Так, еще недавно в комедии нравов, преследовавшей моральную проповедь, необходимейшим персонажем являлся резонер. Естественно, что он царит в театре Дюма-сына. Дюма облекает его во всевозможные костюмы, чтобы сделать его естественным. В «L'étrangère» Рэмонен является ученым «химиком душ, самым глубоким из психологов, самым педантичным из моралистов»; в «L'ami des femmes» это де Рион, в «Visite de noce» – Лебоннар. В новейшем театре резонер является в последний раз в лице – Морэна в «Torrent» Мориса Доннэ. Морэн – это писатель-психолог и светский исповедник. «Г-н аббат, – говорит он духовному исповеднику отцу Блокэну, – мы, как два авгура, не можем смотреть друг на друга без слез».

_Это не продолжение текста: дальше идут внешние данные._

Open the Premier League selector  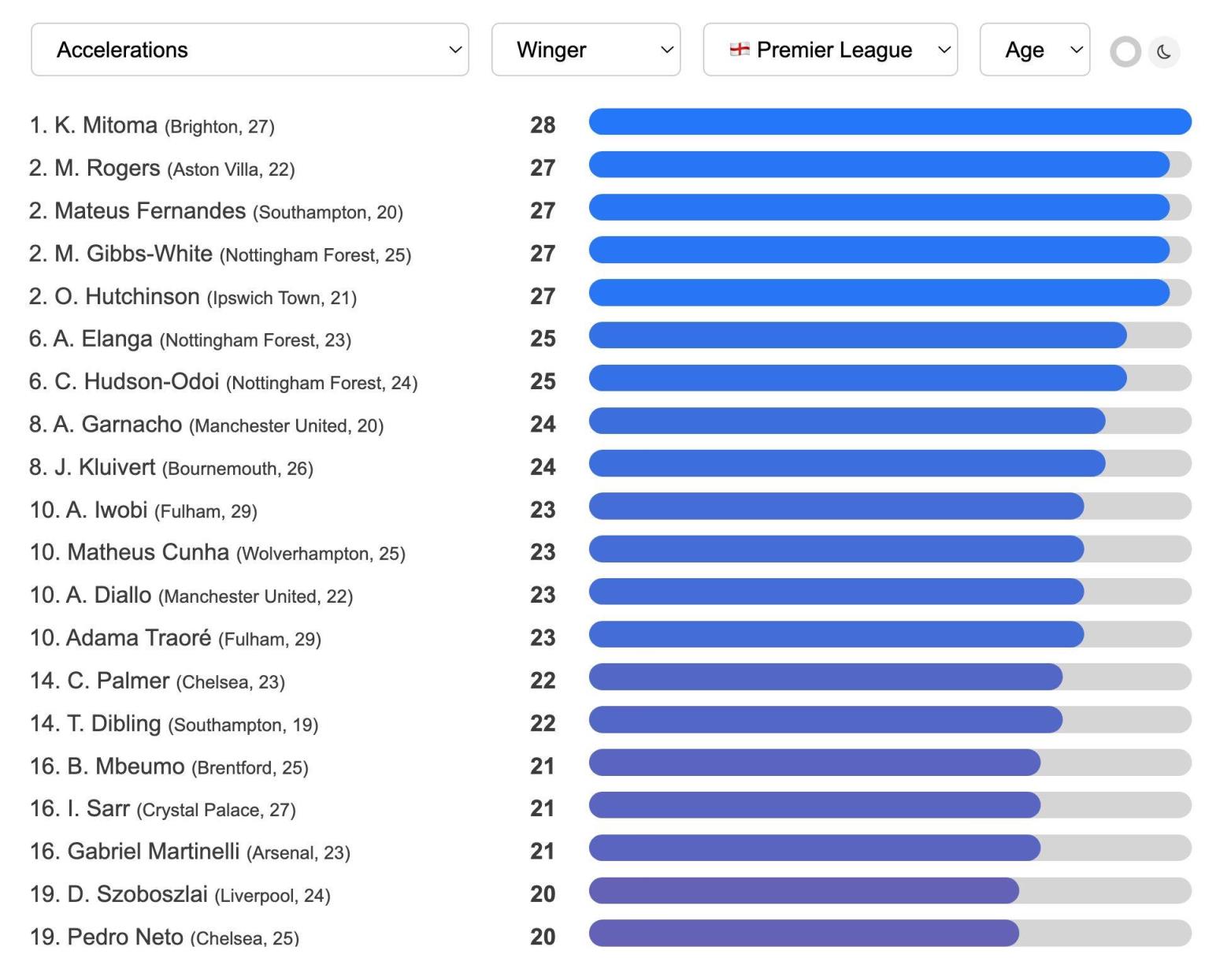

«В сущности, если подняться к его первоисточникам, – резонер это не что иное, как вечный и необходимый хор античной трагедии. Когда он освещает движения души действующих лиц и дает сведения о современных нравах, что он делает если не исполняет обязанности древнего хора? Не следует ли он так же, как и хор, шаг за шагом за каждым из персона-шей в его эволюции? Резонер это создание не одного поколения, но можно утверждать, что ни один из трафаретов не был более необходимым и более эксплуатируемым в том поколении, которое предшествует современным драматургам. Последнее воплощение резонера – это тип специалиста-психолога, писателя-аналитика душ, который втерся бог весть как в литературу между 1885 и 1900 годами и теперь уже успел настолько выйти из моды, что вызывает улыбку. Если эта роль кажется нам такой ненавистной, то это потому, что по самому существу своему она условна. Театр живет действием. Он должен показывать, а не объяснять. Резонер же главным образом объяснитель, который на каждом шагу мешает действию. Нужна была вся ловкость Дюма, чтобы спасти этого персонажа, и понадобилось несколько веков театра, чтобы выявить всю его нехудожественность. Но насколько он неприятен зрителю, настолько он удобен для автора. Монтад в „Prince d'Aurec“ Лаведана читает в первом акте целую лекцию; Гектор Тессье в „Demi-vierges“ Прево излагает теорию краха стыдливости. Но театр больше не нуждается в этих „diables boiteux“ во фраках и белых перчатках, которые разоблачают тайны разных существований, с сожалениями или философствованиями. Но современный театр может обойтись и без них. Тип резонера не имеет больше прав на существование в литературе нашей эпохи» (Берто и Сеше).

7«А, это ты… верный товарищ…» (франц.).